[Dataset entries]
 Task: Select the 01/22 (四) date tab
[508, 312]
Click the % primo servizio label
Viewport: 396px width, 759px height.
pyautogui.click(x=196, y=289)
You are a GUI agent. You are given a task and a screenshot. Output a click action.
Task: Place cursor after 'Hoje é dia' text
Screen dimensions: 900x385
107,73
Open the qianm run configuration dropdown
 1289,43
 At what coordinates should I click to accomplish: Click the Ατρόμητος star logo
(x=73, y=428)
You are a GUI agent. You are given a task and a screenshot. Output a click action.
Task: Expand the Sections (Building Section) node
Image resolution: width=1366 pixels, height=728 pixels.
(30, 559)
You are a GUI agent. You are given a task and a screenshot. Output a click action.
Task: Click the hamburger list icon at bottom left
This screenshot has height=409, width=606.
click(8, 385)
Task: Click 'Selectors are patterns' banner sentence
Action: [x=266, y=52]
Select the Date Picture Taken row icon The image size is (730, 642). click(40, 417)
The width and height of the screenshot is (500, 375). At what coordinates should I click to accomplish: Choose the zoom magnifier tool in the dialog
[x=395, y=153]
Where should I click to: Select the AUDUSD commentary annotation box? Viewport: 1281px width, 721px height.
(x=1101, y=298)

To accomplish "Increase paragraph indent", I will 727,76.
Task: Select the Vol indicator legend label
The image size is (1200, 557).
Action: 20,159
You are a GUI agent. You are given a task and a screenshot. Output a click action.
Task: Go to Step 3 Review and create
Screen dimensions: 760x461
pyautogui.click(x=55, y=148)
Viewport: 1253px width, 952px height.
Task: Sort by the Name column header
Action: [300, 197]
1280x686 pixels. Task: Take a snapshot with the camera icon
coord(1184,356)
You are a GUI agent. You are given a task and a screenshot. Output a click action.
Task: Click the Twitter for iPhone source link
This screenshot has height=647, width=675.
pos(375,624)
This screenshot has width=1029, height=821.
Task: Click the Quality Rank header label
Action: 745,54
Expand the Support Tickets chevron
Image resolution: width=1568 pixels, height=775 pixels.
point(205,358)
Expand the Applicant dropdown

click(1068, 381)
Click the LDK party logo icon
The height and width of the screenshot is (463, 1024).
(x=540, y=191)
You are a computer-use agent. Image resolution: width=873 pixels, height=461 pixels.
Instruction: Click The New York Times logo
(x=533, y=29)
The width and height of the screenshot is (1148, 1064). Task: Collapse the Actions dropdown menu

# [EXERCISE BRIEF]
What you give back must be the stretch above, starting at the line with "1280x686 pixels. Task: Take" and ending at the line with "Task: Click the Twitter", copied exactly.

# [EXERCISE RESPONSE]
1280x686 pixels. Task: Take a snapshot with the camera icon
coord(1184,356)
You are a GUI agent. You are given a task and a screenshot. Output a click action.
Task: Click the Twitter for iPhone source link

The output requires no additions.